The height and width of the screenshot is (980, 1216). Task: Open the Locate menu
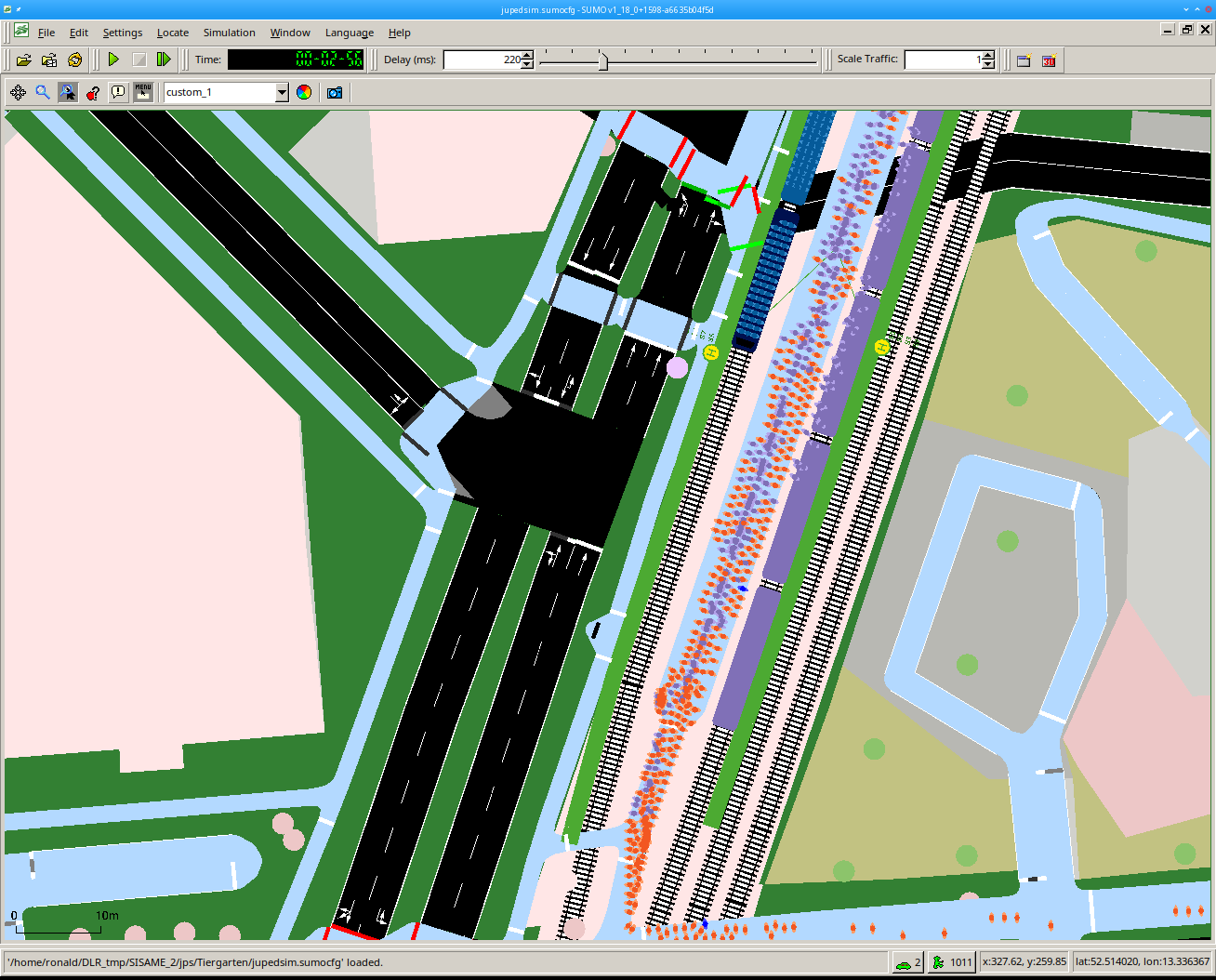click(x=173, y=33)
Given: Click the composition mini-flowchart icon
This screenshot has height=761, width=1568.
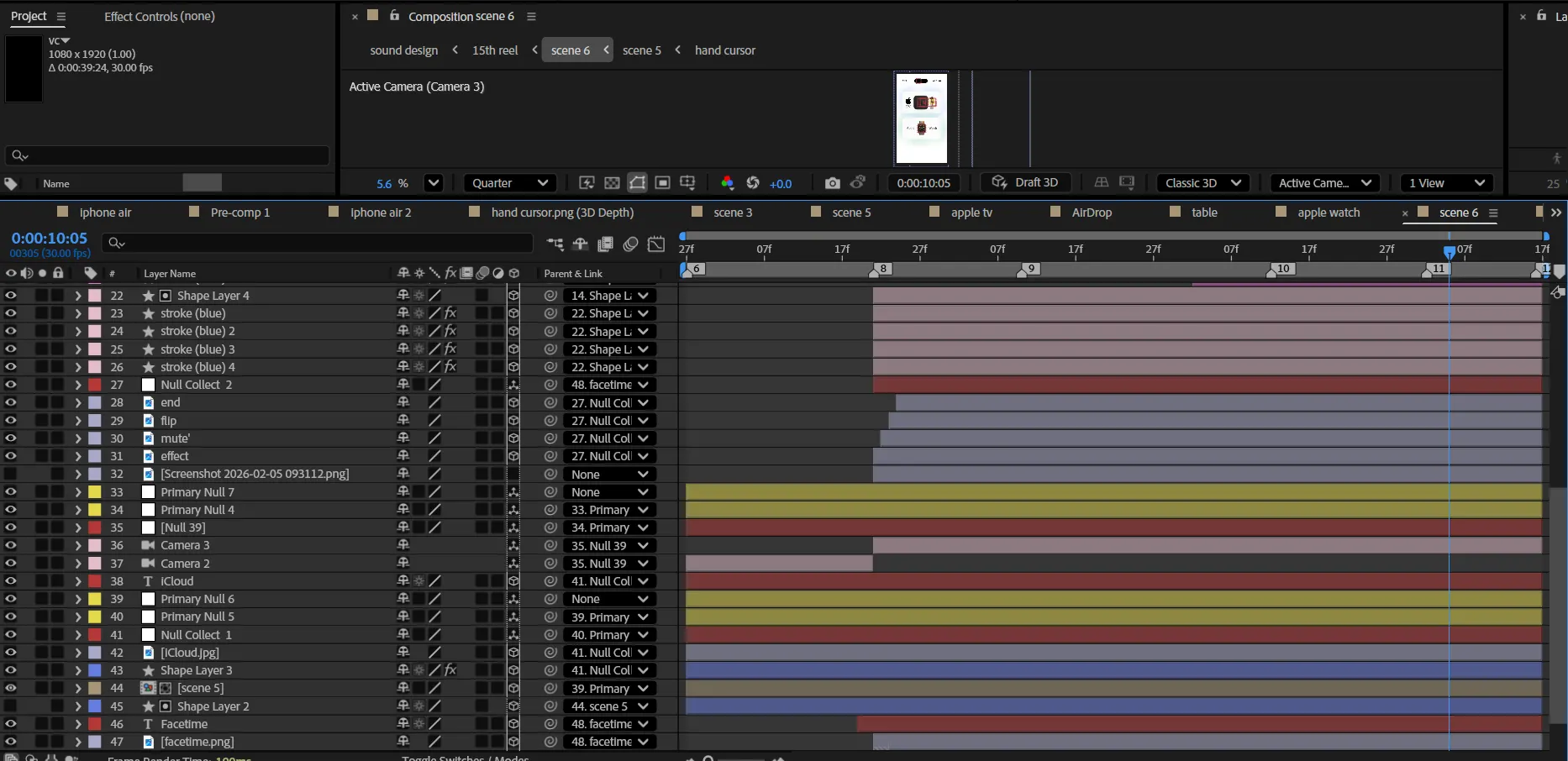Looking at the screenshot, I should pyautogui.click(x=555, y=244).
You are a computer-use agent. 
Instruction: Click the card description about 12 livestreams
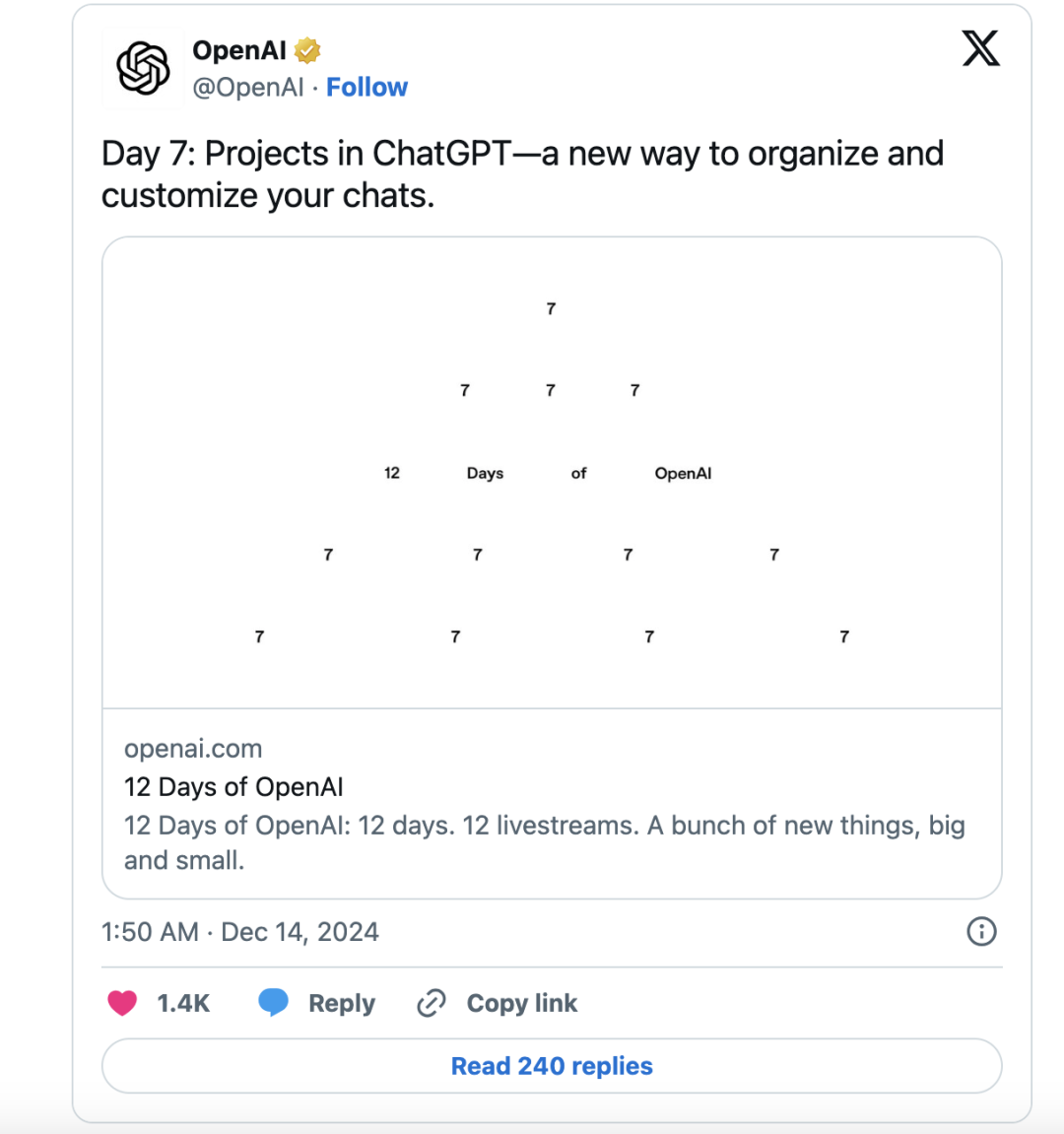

====================

EXERCISE INSTRUCTIONS
With all pictures omitted, return the lines from the line containing "This screenshot has height=761, width=1568." through the closing line of the listing above, exactly and inclusive.

THE ANSWER
This screenshot has height=761, width=1568.
Looking at the screenshot, I should pyautogui.click(x=555, y=244).
You are a computer-use agent. 
Instruction: Click the card description about 12 livestreams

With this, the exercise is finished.